I did it again. Without thinking, I spoke. It was just one more unnecessary, passing comment. Sadly, I didn’t have a thought about how my words would affect someone. Unaware, I simply went on my way.
I didn’t mean any harm. However, to the listener, it was a wounding cut. The fact that I didn’t intend it to be harmful hardly absolved me of my guilt. Even though I wasn’t aware of what my words had done, it didn’t make me innocent.
For the good of all, God enabled the wounded listener to become a powerful speaker. Rather than sharing their hurt with somebody else, they confronted me. Face-to-face, they spoke words of painful truth in a spirit of love. Words painful for them to share and necessary for me to hear.

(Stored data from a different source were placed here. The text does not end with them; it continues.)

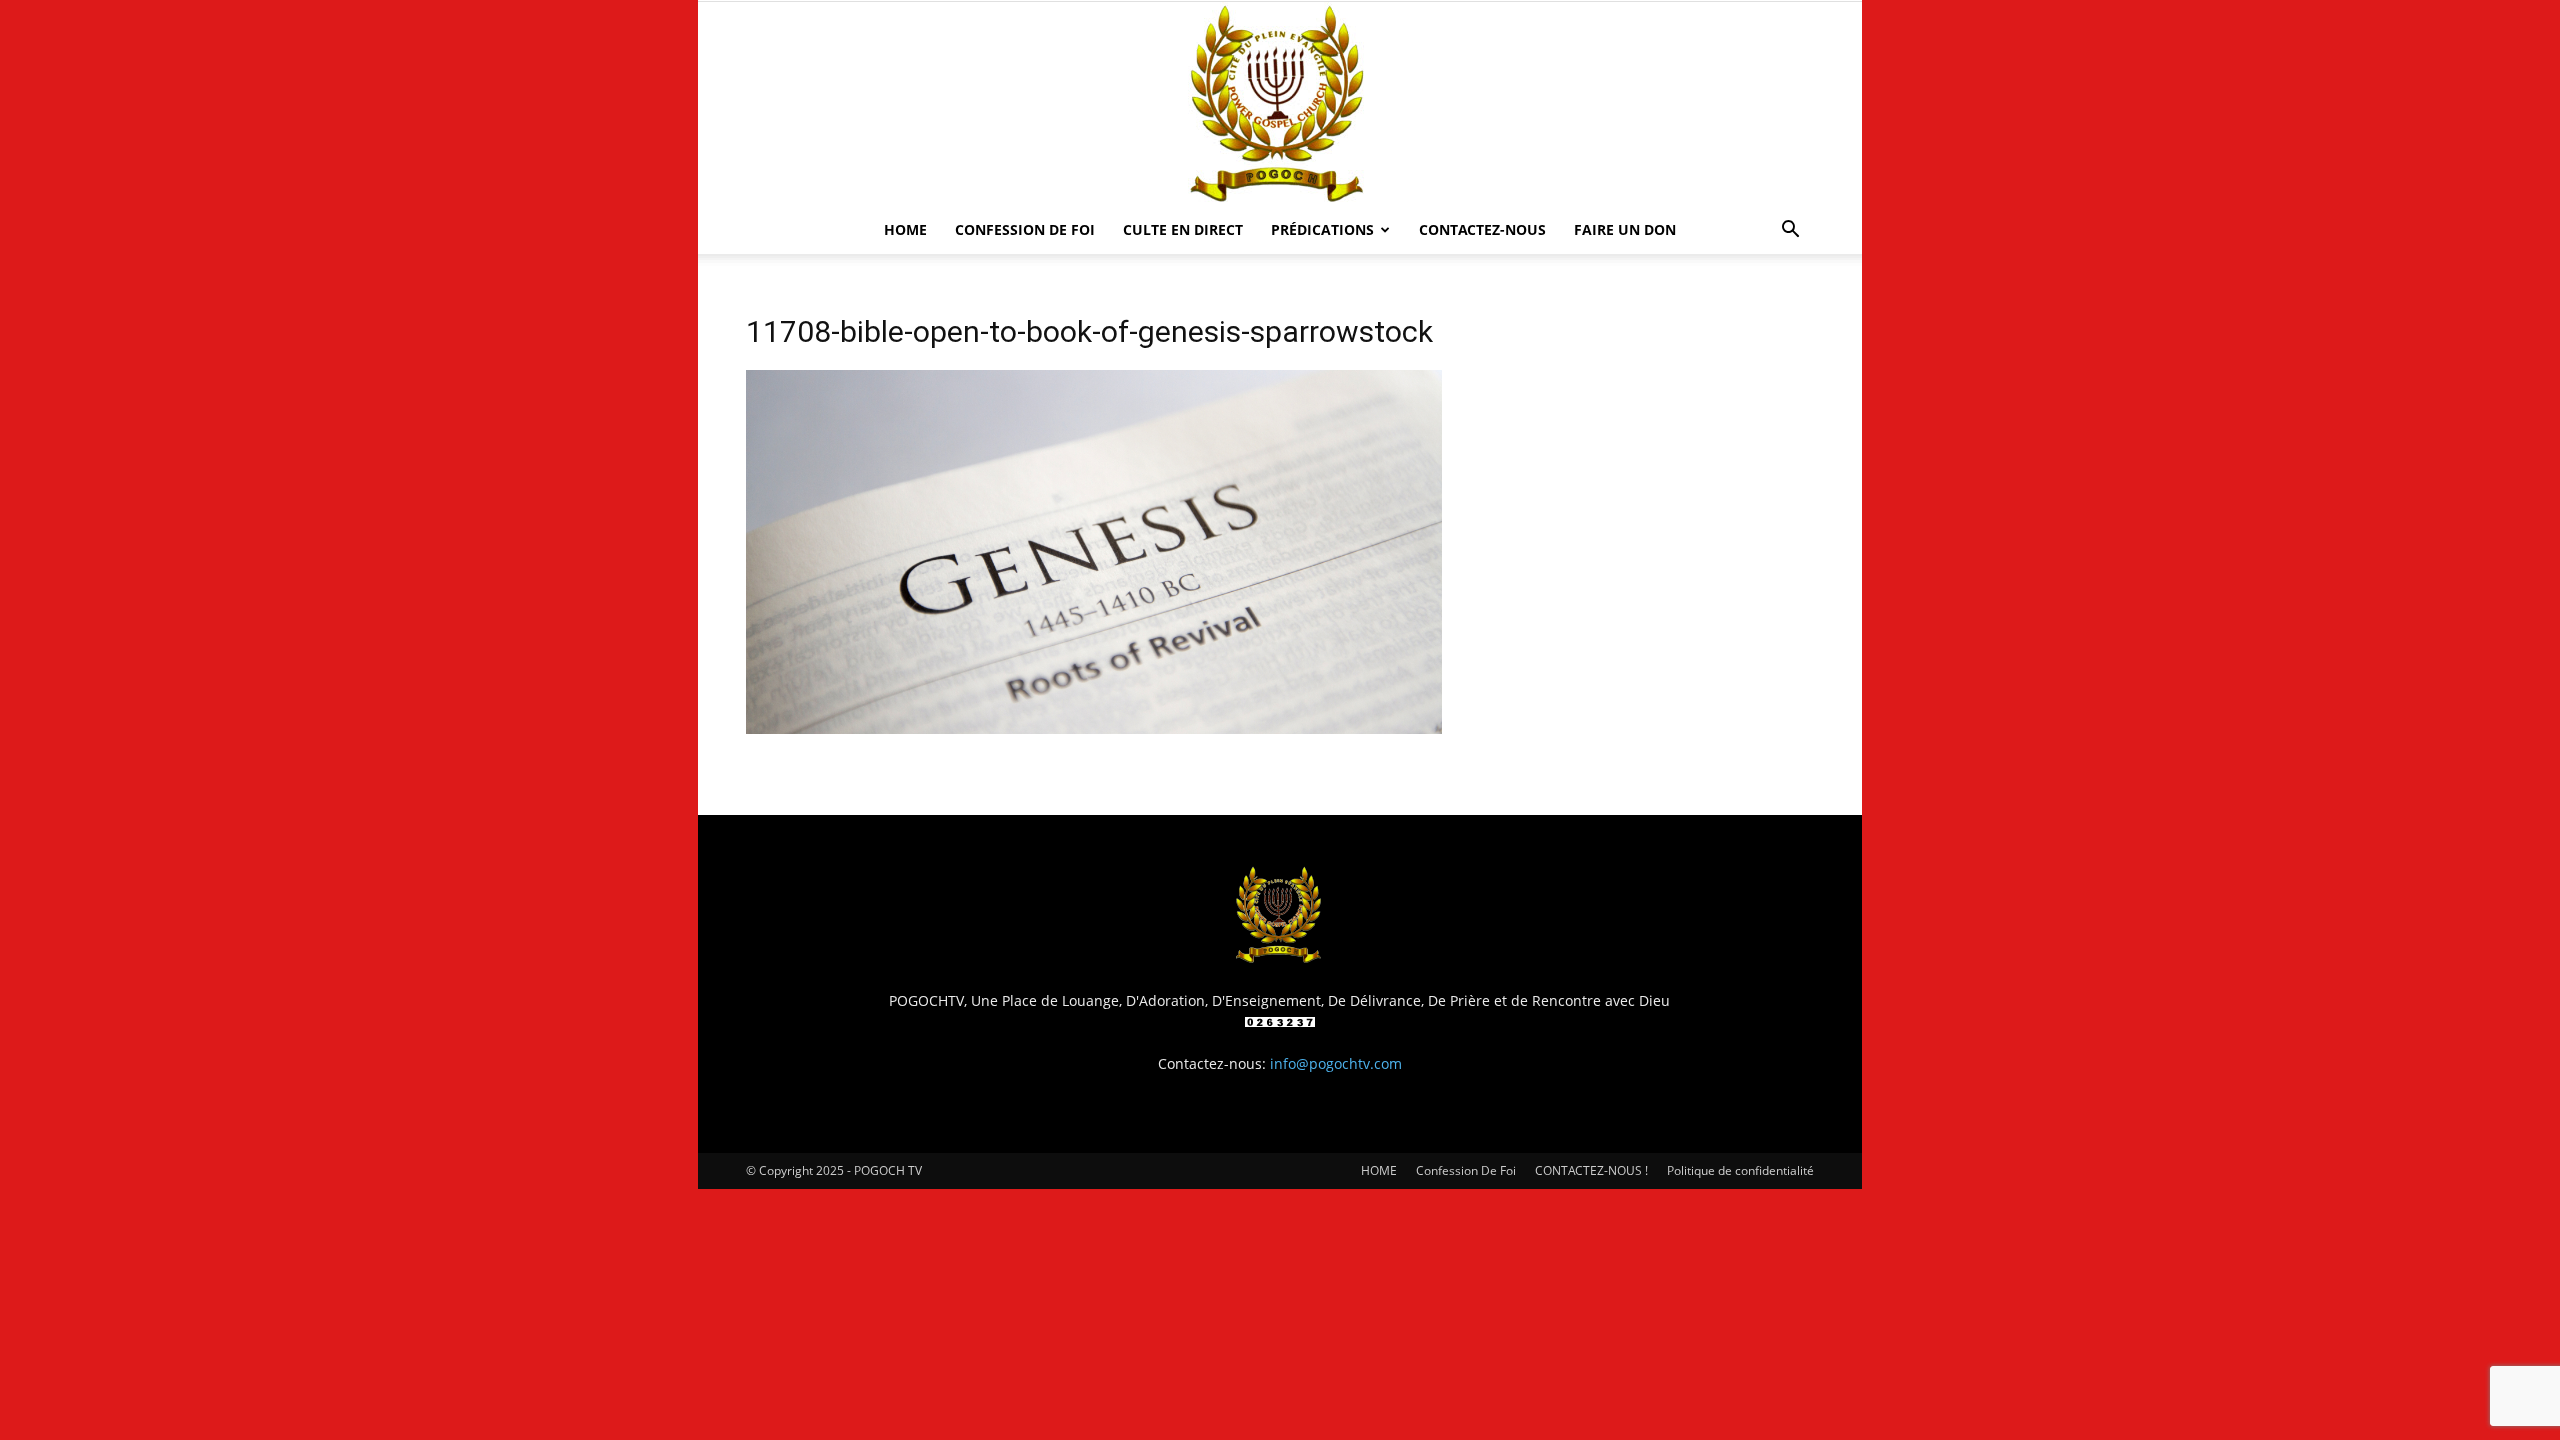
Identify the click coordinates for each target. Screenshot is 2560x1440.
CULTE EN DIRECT (1183, 229)
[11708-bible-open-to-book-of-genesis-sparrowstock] (1094, 728)
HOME (905, 229)
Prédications (1322, 229)
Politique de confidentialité (1740, 1170)
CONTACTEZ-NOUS (1482, 229)
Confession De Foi (1025, 229)
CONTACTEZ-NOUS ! (1591, 1170)
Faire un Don (1625, 229)
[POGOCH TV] (1280, 104)
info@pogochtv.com (1336, 1063)
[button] (1790, 231)
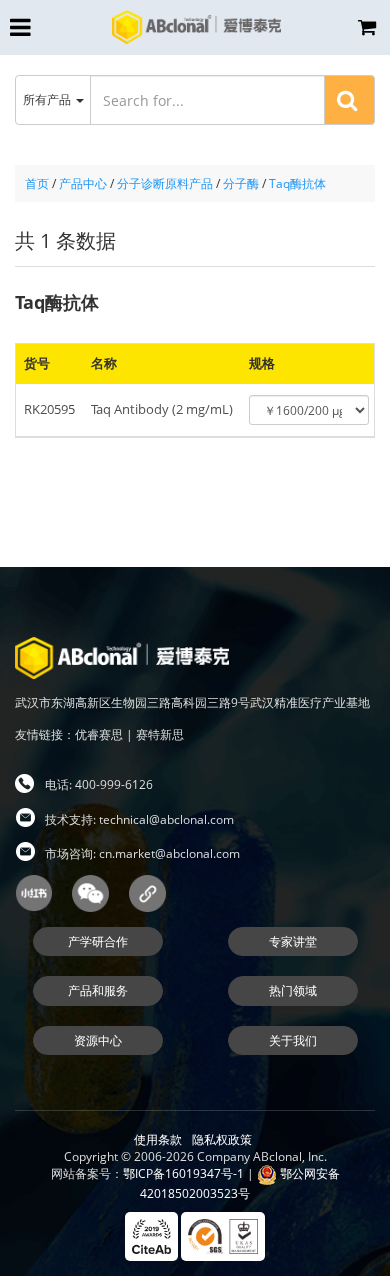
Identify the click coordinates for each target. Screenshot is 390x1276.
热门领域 (293, 990)
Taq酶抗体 (297, 183)
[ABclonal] (196, 26)
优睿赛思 (99, 734)
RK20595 (49, 409)
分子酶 (241, 183)
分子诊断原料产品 (165, 183)
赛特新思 (160, 734)
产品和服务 (98, 990)
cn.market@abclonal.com (169, 853)
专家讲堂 (293, 941)
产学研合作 (98, 941)
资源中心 (98, 1040)
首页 (37, 183)
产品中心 (83, 183)
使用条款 (158, 1139)
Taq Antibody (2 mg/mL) (162, 409)
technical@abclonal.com (166, 819)
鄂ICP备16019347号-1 (183, 1173)
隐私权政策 (222, 1139)
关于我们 (293, 1040)
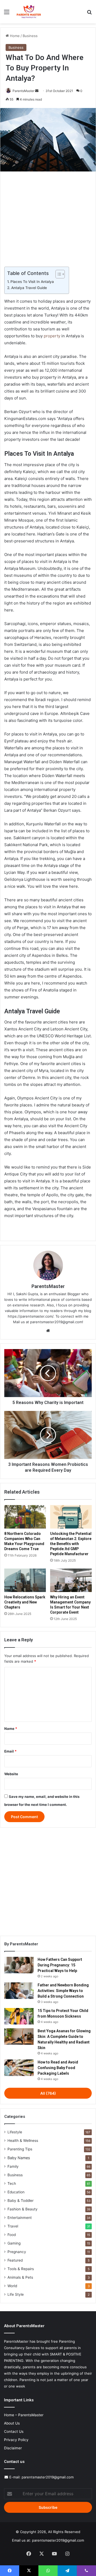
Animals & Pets (20, 2277)
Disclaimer (13, 2448)
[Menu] (6, 14)
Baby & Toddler (20, 2200)
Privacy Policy (16, 2440)
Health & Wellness (22, 2140)
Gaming (14, 2243)
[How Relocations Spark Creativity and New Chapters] (25, 1580)
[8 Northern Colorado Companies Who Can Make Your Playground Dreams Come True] (25, 1517)
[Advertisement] (48, 217)
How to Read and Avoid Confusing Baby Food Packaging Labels (58, 2067)
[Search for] (89, 14)
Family (13, 2166)
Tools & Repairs (20, 2269)
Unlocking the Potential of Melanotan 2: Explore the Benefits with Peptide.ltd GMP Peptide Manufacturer (70, 1543)
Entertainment (19, 2217)
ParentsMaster (23, 91)
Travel (12, 2226)
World (12, 2286)
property (52, 335)
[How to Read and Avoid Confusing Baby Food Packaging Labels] (19, 2067)
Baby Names (18, 2157)
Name (10, 1728)
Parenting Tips (19, 2149)
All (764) (48, 2093)
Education (16, 2192)
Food (11, 2235)
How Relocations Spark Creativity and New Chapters (24, 1602)
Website (11, 1774)
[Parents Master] (28, 12)
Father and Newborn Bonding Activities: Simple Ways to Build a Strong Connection (63, 1990)
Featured (15, 2260)
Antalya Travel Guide (29, 288)
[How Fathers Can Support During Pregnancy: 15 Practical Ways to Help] (19, 1965)
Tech (11, 2183)
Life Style (15, 2294)
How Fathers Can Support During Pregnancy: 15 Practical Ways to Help (60, 1965)
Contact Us (13, 2431)
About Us (12, 2423)
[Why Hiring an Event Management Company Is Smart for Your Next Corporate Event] (71, 1580)
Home (14, 36)
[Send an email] (36, 91)
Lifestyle (14, 2132)
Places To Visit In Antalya (32, 281)
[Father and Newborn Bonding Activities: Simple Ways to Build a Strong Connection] (19, 1990)
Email (10, 1751)
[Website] (48, 1330)
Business (30, 36)
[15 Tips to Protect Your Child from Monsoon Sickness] (19, 2016)
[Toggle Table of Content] (57, 274)
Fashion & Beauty (22, 2209)
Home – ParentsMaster (23, 2415)
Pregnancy (16, 2252)
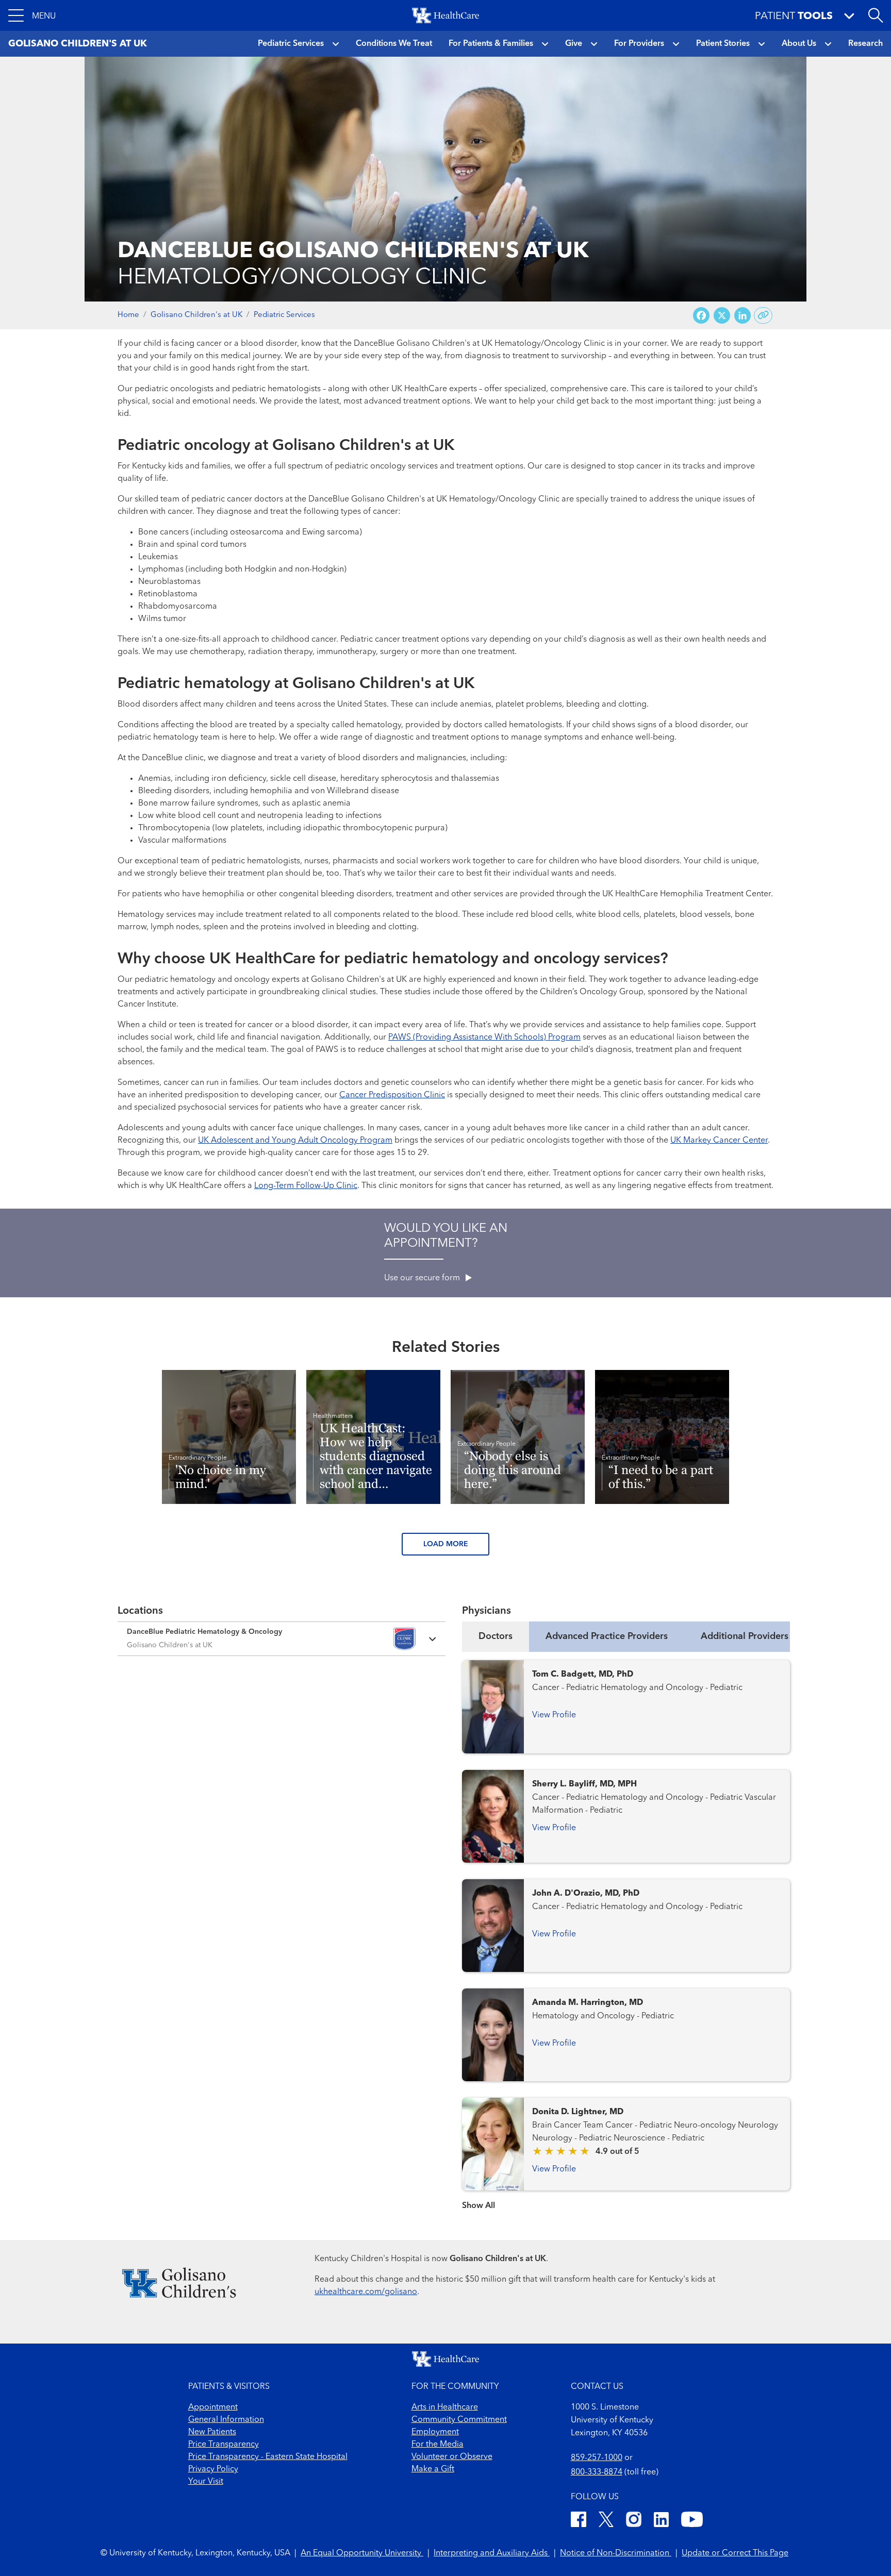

My heart was pierced, not by hurtful words, but by the Spirit’s conviction. Using the voice of a wounded friend, God brought me face-to-face with my sin. It was a moment of truth that required a response. It wasn’t that they were too sensitive; it was my lack of sensitivity. It was my thoughtlessness, not my intent, which I needed to face.
An admission, not an excuse, was what God required. God was looking for more than regret. He was calling for genuine sorrow, repentance marked by a sincere desire to change. A movement of the Spirit was needed; a moving that would cause me to ask for God’s and their forgiveness. A moving that would enable them to forgive, resulting in the healing of their wounds and the removal of my shame.
A time of pain and shame was transformed by God into a time of refreshing. And due to my weaknesses, it will be a process I need until the day I see Jesus face-to-face.